**Task description**
Restate each entry word for word. Keep every detail intact.

-------- Exercise materials --------

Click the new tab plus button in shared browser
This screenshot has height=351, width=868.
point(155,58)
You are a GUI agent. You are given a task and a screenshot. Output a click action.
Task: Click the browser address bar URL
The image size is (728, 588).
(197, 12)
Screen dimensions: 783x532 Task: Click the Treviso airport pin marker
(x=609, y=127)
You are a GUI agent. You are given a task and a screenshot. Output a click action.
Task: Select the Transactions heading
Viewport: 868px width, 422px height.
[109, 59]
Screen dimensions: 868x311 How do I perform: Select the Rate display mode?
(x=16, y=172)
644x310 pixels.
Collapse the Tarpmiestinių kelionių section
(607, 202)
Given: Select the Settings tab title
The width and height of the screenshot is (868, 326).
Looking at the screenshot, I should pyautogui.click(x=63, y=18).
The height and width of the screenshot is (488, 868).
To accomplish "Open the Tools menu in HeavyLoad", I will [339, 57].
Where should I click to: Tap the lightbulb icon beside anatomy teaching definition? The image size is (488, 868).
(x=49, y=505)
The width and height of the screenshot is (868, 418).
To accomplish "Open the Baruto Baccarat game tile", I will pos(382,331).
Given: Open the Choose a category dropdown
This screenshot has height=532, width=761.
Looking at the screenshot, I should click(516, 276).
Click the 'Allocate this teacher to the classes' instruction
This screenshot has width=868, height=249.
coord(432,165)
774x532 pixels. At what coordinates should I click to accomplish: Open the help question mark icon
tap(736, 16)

--------

**Result for this task**
Click the new tab plus button in shared browser
This screenshot has height=351, width=868.
point(155,58)
You are a GUI agent. You are given a task and a screenshot. Output a click action.
Task: Click the browser address bar URL
The image size is (728, 588).
(197, 12)
Screen dimensions: 783x532 Task: Click the Treviso airport pin marker
(x=609, y=127)
You are a GUI agent. You are given a task and a screenshot. Output a click action.
Task: Select the Transactions heading
Viewport: 868px width, 422px height.
[109, 59]
Screen dimensions: 868x311 How do I perform: Select the Rate display mode?
(x=16, y=172)
644x310 pixels.
Collapse the Tarpmiestinių kelionių section
(607, 202)
Given: Select the Settings tab title
The width and height of the screenshot is (868, 326).
Looking at the screenshot, I should pyautogui.click(x=63, y=18).
The height and width of the screenshot is (488, 868).
To accomplish "Open the Tools menu in HeavyLoad", I will [339, 57].
Where should I click to: Tap the lightbulb icon beside anatomy teaching definition? The image size is (488, 868).
(x=49, y=505)
The width and height of the screenshot is (868, 418).
To accomplish "Open the Baruto Baccarat game tile", I will pos(382,331).
Given: Open the Choose a category dropdown
This screenshot has height=532, width=761.
Looking at the screenshot, I should click(516, 276).
Click the 'Allocate this teacher to the classes' instruction
This screenshot has width=868, height=249.
coord(432,165)
774x532 pixels. At what coordinates should I click to accomplish: Open the help question mark icon
tap(736, 16)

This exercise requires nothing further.